Dr. Shane Desselle, professor at Touro University California College of Pharmacy and former AACP board member, has seen a push around the globe for pharmacists to take a more prominent role in public health and be more directly involved with patient care. Serving as a Fulbright Specialist Scholar in Kosovo over 19 days last July, Desselle helped inform the creation of an assessment center at the University of Pristina. He found his Fulbright experience to be exhilarating. As he took in the culture and savored the food, he knew he wanted to share his story so that in the midst of this global move to elevate pharmacy practice and education, other pharmacy scholars in the United States might take advantage of the Fulbright Specialist program, make an impact abroad and bring insights back home.
The opportunity for cultural and scholarly exchange has always appealed to Desselle, but he did not see how he could participate in the Fulbright Program, leaving his family and work for several months. Continually hearing about the compelling work Fulbright scholars were doing, he explored Fulbright further and found the specialist program, which allows academics and established professionals to engage in project-based exchanges with host institutions around the globe for two to six weeks. Desselle thought he could do that. “To be able to travel and share scholarly discourse and scholarly ideas with people in similar disciplines as mine in other parts of the world, while getting to experience their food and culture, learn some things about how their government works and how pharmacy works in that particular country, as well as how things are financed regarding medication use systems and policy, is extraordinarily compelling,” Desselle said.
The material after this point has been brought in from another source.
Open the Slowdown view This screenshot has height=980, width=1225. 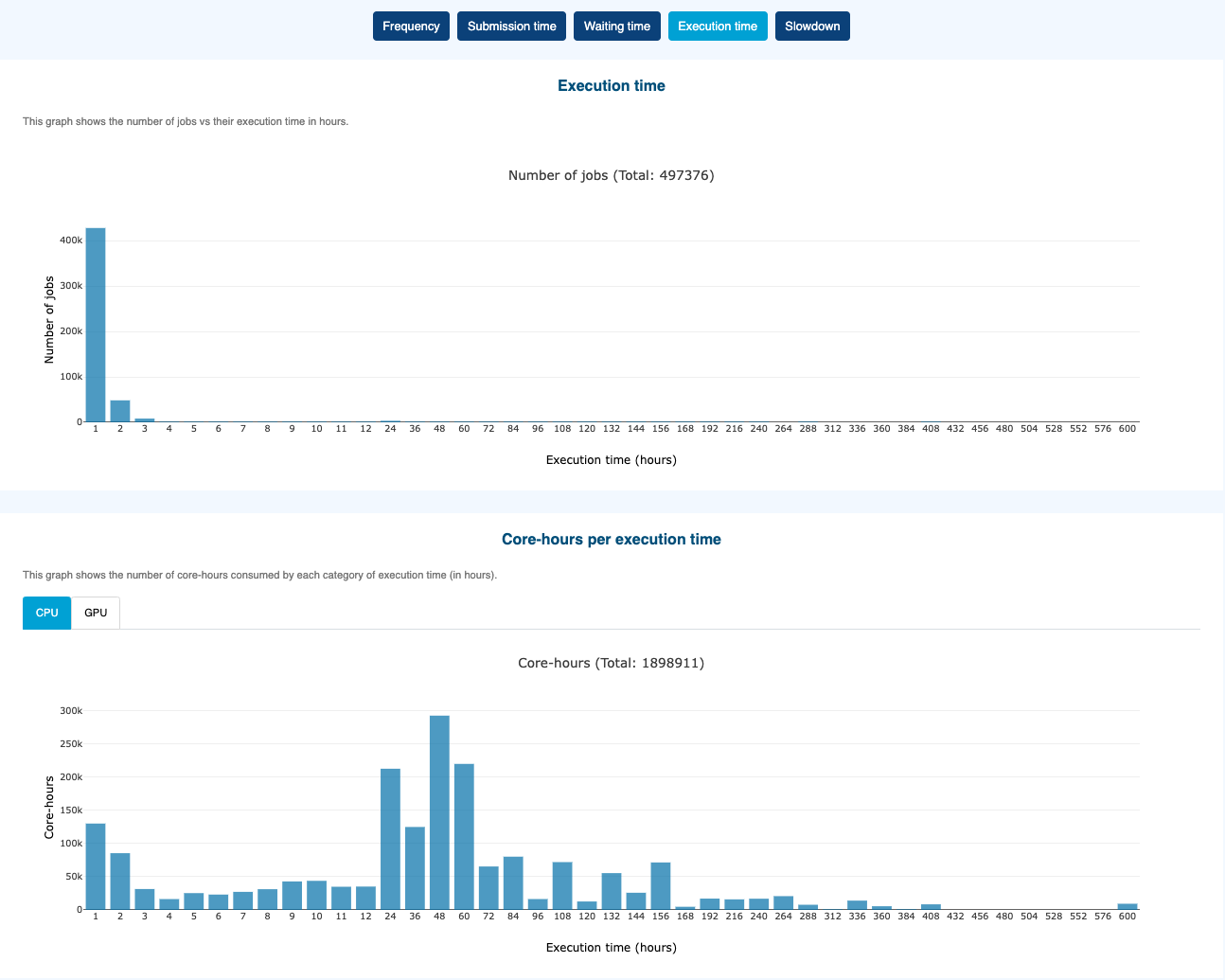tap(811, 27)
Though it’s recommended that applicants develop a relationship with a potential host, Desselle did not. He built his application around his strengths: being a scholar with expertise in assessment and development of mentorship programs, as well as being productive in writing, as the founding editor-in-chief of the peer-reviewed journal Research in Social and Administrative Pharmacy. During a fortuitous conversation with a fellow academic abroad, Dr. Kreshnik Hoti, vice dean for the Faculty of Medicine at the University of Pristina, Desselle casually mentioned being on the Fulbright roster. The University of Pristina was looking for someone with experience in assessment who could help the school be more productive in scholarship of teaching and learning. Hoti submitted an application for Desselle’s services and Desselle was off to Kosovo.
Building an Assessment Culture
The University of Pristina is the largest university in Kosovo. The flagship university of a developing country, it’s almost entirely funded by the government. Looking to become more elite and join the upper echelon of European institutions, Pristina leaders knew they had to develop an assessment center and improve their assessment of student learning outcomes. They decided that bringing in someone from the outside would be advantageous.
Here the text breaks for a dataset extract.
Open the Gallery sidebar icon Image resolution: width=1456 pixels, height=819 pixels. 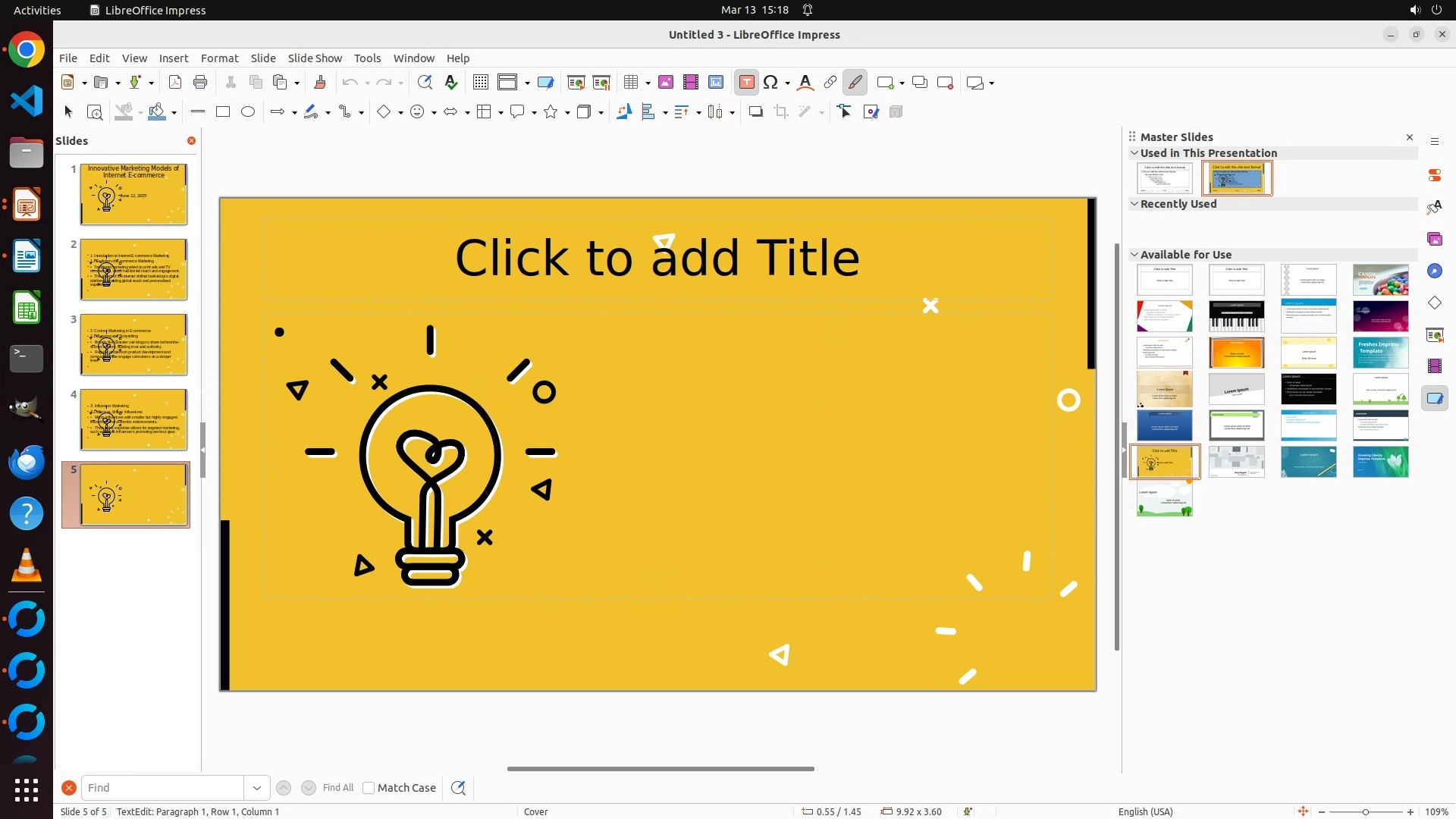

The focus of Desselle’s assignment was to inform the creation of a Center for Assessment for the Faculty of Medicine at the University of Pristina (Faculty of Medicine being akin to a College of Medicine that includes the schools of medicine, pharmacy, dentistry and other allied health sciences). Once the Faculty of Medicine got the assessment center up and running, it would serve as a model for other faculty/colleges to do the same. Leadership supported the project, envisioning the eventual establishment of an assessment center at the university level. During Desselle’s first few days there, he met with the rector (basically the president or chancellor of the university) as well as with all the vice rectors and deans of other faculties. This allowed Desselle to see what was currently in place at the university and showed him how much they supported his work.